*DESCRIPTION OF THE TASK:* A verbatim copy of all entries is the expected output.

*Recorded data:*

● ● ●

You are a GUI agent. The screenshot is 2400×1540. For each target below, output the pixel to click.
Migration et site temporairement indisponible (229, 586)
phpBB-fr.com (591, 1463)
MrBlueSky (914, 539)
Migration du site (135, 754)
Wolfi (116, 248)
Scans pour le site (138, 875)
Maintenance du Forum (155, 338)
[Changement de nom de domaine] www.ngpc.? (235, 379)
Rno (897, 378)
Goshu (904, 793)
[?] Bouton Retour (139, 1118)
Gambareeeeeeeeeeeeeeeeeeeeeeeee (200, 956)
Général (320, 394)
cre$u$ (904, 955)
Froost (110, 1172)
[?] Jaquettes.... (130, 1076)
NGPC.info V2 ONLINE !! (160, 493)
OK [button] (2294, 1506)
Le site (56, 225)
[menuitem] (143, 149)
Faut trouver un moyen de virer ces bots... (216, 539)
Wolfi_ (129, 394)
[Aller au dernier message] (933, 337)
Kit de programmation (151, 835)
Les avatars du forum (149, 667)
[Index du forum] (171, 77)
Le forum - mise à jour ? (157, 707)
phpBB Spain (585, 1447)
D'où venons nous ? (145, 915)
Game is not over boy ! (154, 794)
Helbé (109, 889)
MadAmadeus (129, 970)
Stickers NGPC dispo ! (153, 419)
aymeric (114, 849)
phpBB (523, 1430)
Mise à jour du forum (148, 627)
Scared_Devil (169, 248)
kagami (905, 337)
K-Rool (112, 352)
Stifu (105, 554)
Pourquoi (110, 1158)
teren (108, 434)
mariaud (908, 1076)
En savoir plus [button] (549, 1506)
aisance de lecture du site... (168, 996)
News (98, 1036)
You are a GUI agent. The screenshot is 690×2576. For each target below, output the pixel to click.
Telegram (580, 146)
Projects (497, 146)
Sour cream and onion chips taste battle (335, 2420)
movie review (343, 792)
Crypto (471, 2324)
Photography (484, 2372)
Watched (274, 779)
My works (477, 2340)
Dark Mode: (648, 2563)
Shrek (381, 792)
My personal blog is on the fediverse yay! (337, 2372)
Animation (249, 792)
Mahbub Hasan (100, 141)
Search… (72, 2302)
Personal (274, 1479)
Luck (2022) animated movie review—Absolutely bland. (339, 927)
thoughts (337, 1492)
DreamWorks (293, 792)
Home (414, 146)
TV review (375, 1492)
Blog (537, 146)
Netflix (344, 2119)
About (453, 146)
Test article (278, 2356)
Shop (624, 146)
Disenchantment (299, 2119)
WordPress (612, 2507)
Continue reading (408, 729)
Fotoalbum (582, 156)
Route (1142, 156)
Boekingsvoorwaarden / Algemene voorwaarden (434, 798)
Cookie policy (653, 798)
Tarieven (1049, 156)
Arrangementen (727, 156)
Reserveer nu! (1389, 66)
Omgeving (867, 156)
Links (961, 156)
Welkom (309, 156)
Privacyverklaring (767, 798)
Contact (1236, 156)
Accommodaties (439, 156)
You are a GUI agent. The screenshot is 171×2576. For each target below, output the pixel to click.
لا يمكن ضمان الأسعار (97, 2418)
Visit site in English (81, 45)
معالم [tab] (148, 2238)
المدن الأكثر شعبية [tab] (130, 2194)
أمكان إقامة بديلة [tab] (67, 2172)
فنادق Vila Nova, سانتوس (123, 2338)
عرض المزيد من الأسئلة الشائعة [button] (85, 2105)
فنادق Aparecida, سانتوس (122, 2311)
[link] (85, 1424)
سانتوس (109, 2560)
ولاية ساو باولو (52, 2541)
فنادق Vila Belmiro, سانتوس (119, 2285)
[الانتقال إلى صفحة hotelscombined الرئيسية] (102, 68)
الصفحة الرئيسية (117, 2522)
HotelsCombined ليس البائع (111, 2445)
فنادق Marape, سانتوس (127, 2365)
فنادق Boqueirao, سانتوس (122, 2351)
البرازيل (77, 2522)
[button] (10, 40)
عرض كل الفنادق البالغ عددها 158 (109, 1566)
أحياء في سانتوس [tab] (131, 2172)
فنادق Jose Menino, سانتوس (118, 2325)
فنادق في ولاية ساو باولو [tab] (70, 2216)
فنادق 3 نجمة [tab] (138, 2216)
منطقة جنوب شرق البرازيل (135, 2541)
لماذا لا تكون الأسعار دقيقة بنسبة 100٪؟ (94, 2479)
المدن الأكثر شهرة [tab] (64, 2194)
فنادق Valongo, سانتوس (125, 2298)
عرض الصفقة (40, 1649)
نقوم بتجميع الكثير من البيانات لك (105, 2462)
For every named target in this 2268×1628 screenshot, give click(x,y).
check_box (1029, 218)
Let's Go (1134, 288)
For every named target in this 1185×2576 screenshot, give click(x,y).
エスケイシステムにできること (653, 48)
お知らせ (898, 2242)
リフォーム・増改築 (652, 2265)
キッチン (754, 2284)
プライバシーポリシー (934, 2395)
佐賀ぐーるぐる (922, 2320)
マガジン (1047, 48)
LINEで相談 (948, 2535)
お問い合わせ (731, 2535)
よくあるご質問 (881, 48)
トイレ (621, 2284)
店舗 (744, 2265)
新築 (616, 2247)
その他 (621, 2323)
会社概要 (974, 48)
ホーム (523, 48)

● ● ●

*RESULT BELOW:*
You are a GUI agent. The screenshot is 2400×1540. For each target below, output the pixel to click.
Migration et site temporairement indisponible (229, 586)
phpBB-fr.com (591, 1463)
MrBlueSky (914, 539)
Migration du site (135, 754)
Wolfi (116, 248)
Scans pour le site (138, 875)
Maintenance du Forum (155, 338)
[Changement de nom de domaine] www.ngpc.? (235, 379)
Rno (897, 378)
Goshu (904, 793)
[?] Bouton Retour (139, 1118)
Gambareeeeeeeeeeeeeeeeeeeeeeeee (200, 956)
Général (320, 394)
cre$u$ (904, 955)
Froost (110, 1172)
[?] Jaquettes.... (130, 1076)
NGPC.info V2 ONLINE !! (160, 493)
OK [button] (2294, 1506)
Le site (56, 225)
[menuitem] (143, 149)
Faut trouver un moyen de virer ces bots... (216, 539)
Wolfi_ (129, 394)
[Aller au dernier message] (933, 337)
Kit de programmation (151, 835)
Les avatars du forum (149, 667)
[Index du forum] (171, 77)
Le forum - mise à jour ? (157, 707)
phpBB Spain (585, 1447)
D'où venons nous ? (145, 915)
Game is not over boy ! (154, 794)
Helbé (109, 889)
MadAmadeus (129, 970)
Stickers NGPC dispo ! (153, 419)
aymeric (114, 849)
phpBB (523, 1430)
Mise à jour du forum (148, 627)
Scared_Devil (169, 248)
kagami (905, 337)
K-Rool (112, 352)
Stifu (105, 554)
Pourquoi (110, 1158)
teren (108, 434)
mariaud (908, 1076)
En savoir plus [button] (549, 1506)
aisance de lecture du site... (168, 996)
News (98, 1036)
You are a GUI agent. The screenshot is 690×2576. For each target below, output the pixel to click.
Telegram (580, 146)
Projects (497, 146)
Sour cream and onion chips taste battle (335, 2420)
movie review (343, 792)
Crypto (471, 2324)
Photography (484, 2372)
Watched (274, 779)
My works (477, 2340)
Dark Mode: (648, 2563)
Shrek (381, 792)
My personal blog is on the fediverse yay! (337, 2372)
Animation (249, 792)
Mahbub Hasan (100, 141)
Search… (72, 2302)
Personal (274, 1479)
Luck (2022) animated movie review—Absolutely bland. (339, 927)
thoughts (337, 1492)
DreamWorks (293, 792)
Home (414, 146)
TV review (375, 1492)
Blog (537, 146)
Netflix (344, 2119)
About (453, 146)
Test article (278, 2356)
Shop (624, 146)
Disenchantment (299, 2119)
WordPress (612, 2507)
Continue reading (408, 729)
Fotoalbum (582, 156)
Route (1142, 156)
Boekingsvoorwaarden / Algemene voorwaarden (434, 798)
Cookie policy (653, 798)
Tarieven (1049, 156)
Arrangementen (727, 156)
Reserveer nu! (1389, 66)
Omgeving (867, 156)
Links (961, 156)
Welkom (309, 156)
Privacyverklaring (767, 798)
Contact (1236, 156)
Accommodaties (439, 156)
You are a GUI agent. The screenshot is 171×2576. For each target below, output the pixel to click.
لا يمكن ضمان الأسعار (97, 2418)
Visit site in English (81, 45)
معالم [tab] (148, 2238)
المدن الأكثر شعبية [tab] (130, 2194)
أمكان إقامة بديلة [tab] (67, 2172)
فنادق Vila Nova, سانتوس (123, 2338)
عرض المزيد من الأسئلة الشائعة [button] (85, 2105)
فنادق Aparecida, سانتوس (122, 2311)
[link] (85, 1424)
سانتوس (109, 2560)
ولاية ساو باولو (52, 2541)
فنادق Vila Belmiro, سانتوس (119, 2285)
[الانتقال إلى صفحة hotelscombined الرئيسية] (102, 68)
الصفحة الرئيسية (117, 2522)
HotelsCombined ليس البائع (111, 2445)
فنادق Marape, سانتوس (127, 2365)
فنادق Boqueirao, سانتوس (122, 2351)
البرازيل (77, 2522)
[button] (10, 40)
عرض كل الفنادق البالغ عددها 158 (109, 1566)
أحياء في سانتوس [tab] (131, 2172)
فنادق Jose Menino, سانتوس (118, 2325)
فنادق في ولاية ساو باولو [tab] (70, 2216)
فنادق 3 نجمة [tab] (138, 2216)
منطقة جنوب شرق البرازيل (135, 2541)
لماذا لا تكون الأسعار دقيقة بنسبة 100٪؟ (94, 2479)
المدن الأكثر شهرة [tab] (64, 2194)
فنادق Valongo, سانتوس (125, 2298)
عرض الصفقة (40, 1649)
نقوم بتجميع الكثير من البيانات لك (105, 2462)
For every named target in this 2268×1628 screenshot, give click(x,y).
check_box (1029, 218)
Let's Go (1134, 288)
For every named target in this 1185×2576 screenshot, give click(x,y).
エスケイシステムにできること (653, 48)
お知らせ (898, 2242)
リフォーム・増改築 (652, 2265)
キッチン (754, 2284)
プライバシーポリシー (934, 2395)
佐賀ぐーるぐる (922, 2320)
マガジン (1047, 48)
LINEで相談 (948, 2535)
お問い合わせ (731, 2535)
よくあるご質問 (881, 48)
トイレ (621, 2284)
店舗 (744, 2265)
新築 (616, 2247)
その他 (621, 2323)
会社概要 (974, 48)
ホーム (523, 48)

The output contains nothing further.